[Stored data]
--

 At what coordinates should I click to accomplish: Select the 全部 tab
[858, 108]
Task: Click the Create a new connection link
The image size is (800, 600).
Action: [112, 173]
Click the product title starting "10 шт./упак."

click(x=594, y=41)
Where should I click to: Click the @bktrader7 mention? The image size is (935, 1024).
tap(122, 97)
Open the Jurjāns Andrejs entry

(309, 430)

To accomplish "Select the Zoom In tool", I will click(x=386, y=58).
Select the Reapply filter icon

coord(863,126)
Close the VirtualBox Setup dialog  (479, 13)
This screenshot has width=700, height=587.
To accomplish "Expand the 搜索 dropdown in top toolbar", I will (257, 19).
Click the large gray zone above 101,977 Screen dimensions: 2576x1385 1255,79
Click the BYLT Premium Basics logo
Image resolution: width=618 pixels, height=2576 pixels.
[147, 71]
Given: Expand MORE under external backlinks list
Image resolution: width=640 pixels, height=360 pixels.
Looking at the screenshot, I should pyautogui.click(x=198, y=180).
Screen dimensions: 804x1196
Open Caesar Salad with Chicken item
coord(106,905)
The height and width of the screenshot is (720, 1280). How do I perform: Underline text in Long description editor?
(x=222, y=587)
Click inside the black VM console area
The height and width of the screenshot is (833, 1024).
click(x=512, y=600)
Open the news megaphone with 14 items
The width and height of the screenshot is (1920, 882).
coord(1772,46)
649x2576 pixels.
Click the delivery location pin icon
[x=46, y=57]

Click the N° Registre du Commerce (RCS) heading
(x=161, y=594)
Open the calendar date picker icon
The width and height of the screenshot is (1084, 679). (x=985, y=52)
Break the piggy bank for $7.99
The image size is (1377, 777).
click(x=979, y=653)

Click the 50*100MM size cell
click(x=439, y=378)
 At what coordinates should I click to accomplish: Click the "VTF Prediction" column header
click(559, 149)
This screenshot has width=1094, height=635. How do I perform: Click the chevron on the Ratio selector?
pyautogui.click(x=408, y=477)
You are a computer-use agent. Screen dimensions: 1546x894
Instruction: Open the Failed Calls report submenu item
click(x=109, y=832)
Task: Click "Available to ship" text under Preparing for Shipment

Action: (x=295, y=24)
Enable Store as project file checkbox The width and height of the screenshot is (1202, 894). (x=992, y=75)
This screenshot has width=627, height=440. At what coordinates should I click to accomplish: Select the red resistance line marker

--

● **Exercise**: Search each line of the data above for "Expand", and copy the lines where it occurs.

● **Answer box**:
To accomplish "Expand the 搜索 dropdown in top toolbar", I will (257, 19).
Given: Expand MORE under external backlinks list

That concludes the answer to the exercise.